La única pega que se puede objetar a esta deliciosa crónica sobre el caos maquillado de calma es una larga y absurda secuencia erótica, no sabemos si real o soñada por el protagonista, que no pega ni con cola en lo que nos están narrando. Al parecer, un escandalizado obispo italiano le acaba de hacer una gratuita publicidad a esta pecadora película al exigir a los actores como Dios manda que declaren objeción de conciencia cuando les pidan rodar escenas de sexo. Se supone que la castidad clerical no sabe nada de los regocijos de la carne, pero ellos siempre tienen que dar la brasa prohibiendo esos placeres a sus fieles aunque también humanos transgresores.
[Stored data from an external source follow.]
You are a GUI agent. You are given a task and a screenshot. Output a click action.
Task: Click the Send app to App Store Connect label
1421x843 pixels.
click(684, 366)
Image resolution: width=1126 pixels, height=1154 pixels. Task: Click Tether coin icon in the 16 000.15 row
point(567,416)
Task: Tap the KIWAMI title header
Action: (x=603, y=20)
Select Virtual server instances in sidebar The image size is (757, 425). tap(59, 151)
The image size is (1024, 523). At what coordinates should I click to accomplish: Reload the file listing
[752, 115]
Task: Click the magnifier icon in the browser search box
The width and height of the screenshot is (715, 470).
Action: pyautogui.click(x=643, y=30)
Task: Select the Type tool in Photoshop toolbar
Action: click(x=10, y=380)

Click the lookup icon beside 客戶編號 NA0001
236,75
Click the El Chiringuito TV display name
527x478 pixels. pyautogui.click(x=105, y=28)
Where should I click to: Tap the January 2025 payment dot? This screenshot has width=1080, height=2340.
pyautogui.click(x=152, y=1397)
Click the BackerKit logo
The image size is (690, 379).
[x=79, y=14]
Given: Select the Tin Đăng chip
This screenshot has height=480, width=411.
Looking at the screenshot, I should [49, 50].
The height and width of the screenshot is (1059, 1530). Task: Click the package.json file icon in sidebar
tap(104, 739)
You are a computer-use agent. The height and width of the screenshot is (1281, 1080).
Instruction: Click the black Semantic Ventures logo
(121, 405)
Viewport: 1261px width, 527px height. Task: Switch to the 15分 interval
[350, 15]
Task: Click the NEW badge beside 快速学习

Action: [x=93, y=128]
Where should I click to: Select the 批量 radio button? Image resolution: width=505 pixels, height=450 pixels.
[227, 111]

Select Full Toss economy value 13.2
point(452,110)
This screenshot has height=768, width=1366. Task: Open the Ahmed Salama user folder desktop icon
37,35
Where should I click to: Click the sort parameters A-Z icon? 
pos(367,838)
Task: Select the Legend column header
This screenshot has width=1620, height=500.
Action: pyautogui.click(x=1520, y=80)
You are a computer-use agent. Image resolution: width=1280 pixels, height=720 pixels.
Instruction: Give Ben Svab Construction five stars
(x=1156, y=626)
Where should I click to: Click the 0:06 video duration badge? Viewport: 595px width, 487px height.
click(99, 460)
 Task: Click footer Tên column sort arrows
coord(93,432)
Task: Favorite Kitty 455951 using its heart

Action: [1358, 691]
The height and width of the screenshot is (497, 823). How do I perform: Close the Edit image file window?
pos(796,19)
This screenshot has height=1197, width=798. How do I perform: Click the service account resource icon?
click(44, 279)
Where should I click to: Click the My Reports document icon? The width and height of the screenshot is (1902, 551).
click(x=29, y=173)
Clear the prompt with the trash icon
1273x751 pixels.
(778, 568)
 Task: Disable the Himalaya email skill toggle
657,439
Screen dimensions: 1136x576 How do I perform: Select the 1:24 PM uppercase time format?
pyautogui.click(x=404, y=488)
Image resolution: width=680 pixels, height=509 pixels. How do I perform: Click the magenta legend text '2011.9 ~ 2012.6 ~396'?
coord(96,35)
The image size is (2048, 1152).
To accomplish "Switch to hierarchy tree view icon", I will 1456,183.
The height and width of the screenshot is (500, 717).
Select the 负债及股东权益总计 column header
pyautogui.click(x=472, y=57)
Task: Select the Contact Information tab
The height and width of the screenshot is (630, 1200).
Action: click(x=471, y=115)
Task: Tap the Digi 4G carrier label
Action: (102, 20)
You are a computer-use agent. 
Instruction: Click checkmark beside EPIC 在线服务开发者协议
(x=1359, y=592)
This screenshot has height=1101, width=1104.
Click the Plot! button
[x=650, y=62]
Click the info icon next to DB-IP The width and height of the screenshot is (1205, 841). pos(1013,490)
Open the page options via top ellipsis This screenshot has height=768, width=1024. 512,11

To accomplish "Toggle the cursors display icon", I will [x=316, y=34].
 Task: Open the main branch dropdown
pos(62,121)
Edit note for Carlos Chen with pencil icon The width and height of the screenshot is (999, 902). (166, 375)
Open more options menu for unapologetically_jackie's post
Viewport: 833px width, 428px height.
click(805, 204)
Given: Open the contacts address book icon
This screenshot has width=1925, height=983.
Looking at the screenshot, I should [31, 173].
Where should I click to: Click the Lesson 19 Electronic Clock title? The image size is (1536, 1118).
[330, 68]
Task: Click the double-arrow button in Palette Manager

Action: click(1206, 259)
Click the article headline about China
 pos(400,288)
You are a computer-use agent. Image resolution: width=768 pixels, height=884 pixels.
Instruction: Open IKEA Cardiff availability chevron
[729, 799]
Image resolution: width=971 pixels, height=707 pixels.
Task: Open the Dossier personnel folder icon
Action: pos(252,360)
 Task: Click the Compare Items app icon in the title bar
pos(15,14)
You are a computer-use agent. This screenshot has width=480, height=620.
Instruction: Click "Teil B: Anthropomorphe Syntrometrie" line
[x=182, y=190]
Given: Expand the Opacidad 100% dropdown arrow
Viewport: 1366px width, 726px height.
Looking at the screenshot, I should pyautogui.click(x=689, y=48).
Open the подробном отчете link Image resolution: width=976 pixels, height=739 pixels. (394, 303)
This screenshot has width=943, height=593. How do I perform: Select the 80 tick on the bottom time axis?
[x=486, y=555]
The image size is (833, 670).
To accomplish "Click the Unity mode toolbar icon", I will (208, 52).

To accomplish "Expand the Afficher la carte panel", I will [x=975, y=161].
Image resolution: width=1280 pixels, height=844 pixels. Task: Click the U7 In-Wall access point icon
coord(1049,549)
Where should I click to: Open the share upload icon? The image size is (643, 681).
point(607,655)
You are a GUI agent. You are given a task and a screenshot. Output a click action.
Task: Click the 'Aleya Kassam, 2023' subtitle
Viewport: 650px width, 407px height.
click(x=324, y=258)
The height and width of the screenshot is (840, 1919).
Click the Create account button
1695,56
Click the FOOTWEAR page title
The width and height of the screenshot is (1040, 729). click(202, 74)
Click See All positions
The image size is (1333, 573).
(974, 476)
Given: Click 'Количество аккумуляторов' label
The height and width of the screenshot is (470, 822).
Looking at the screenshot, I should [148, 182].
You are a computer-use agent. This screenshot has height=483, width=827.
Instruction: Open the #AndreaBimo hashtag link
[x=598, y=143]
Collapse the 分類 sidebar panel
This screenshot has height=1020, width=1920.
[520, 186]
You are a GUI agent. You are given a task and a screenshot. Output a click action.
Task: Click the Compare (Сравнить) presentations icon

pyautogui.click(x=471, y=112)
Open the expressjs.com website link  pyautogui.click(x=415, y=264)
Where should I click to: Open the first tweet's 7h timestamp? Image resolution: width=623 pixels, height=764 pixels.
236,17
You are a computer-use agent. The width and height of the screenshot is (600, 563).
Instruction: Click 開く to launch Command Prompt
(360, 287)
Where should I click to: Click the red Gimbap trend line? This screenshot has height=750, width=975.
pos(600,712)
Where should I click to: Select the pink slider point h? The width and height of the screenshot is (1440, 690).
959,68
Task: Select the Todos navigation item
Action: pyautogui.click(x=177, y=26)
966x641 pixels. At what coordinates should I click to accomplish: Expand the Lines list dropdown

El director francés Robert Guédiguian, cuyo cine está ancestralmente especializado en la problemática cotidiana y la lucha por la supervivencia de marselleses con sentimiento de clase proletaria y resistentes al sistema, autor con pretensiones de agitación social y militancia izquierdista, a veces penetrante y conmovedor y en otras tan previsible como plasta, empeñado en que su esposa y un par de amigos sean los invariables y fatigosos protagonistas de todas sus películas, ha decidido insólitamente cambiar de rollo y homenajear al cine negro en Lady Jane.

Guédiguian retrata el reencuentro de tres amigos que se dedicaban antiguamente a robar abrigos de pieles para regalárselos a los obreros de su barrio (que quede constancia por parte del autor que incluso sus delincuentes tienen el alma roja) y que ahora vuelven a unirse por el secuestro que ha sufrido el hijo de la dura integrante femenina de este trío atípico. Intenta ser un relato tenso y violento, una exaltación lírica de los códigos de la amistad, pero el resultado es cansino y repetitivo, sin que los desgarrados personajes logren atraparte. Guédiguian está más dotado para el panfleto humanista que para la negrura gangsteril.

Para aclararnos: nada que ver con la poderosa estética ni con la atmósfera sombría del gran maestro del cine negro francés Jean-Pierre Melville.